START DATA EXCERPTS

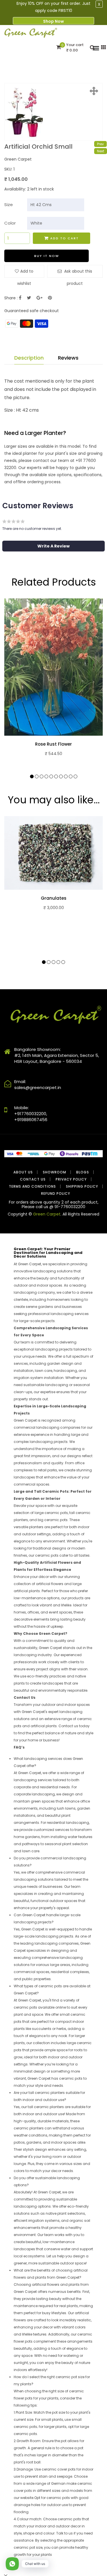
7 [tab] (61, 776)
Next (100, 151)
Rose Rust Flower (53, 744)
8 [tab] (66, 776)
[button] (53, 546)
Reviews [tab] (68, 357)
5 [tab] (51, 776)
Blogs (82, 1172)
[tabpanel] (53, 684)
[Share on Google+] (40, 297)
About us (23, 1172)
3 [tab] (41, 776)
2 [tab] (37, 776)
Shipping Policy (82, 1186)
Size (8, 205)
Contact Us (33, 1179)
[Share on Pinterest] (50, 297)
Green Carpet (46, 1214)
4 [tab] (46, 776)
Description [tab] (29, 357)
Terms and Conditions (32, 1186)
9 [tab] (70, 776)
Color (10, 223)
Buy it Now (46, 256)
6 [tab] (56, 776)
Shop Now (53, 21)
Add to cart (64, 238)
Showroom (54, 1172)
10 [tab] (75, 776)
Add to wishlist (25, 273)
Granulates (53, 898)
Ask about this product (77, 273)
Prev (100, 144)
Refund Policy (55, 1193)
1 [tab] (32, 776)
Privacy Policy (71, 1179)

END DATA EXCERPTS

PROBLEM DESCRIPTION:
If a line in the records includes the string "Policy", copy it.

WRITTEN RESPONSE:
Shipping Policy (82, 1186)
Refund Policy (55, 1193)
Privacy Policy (71, 1179)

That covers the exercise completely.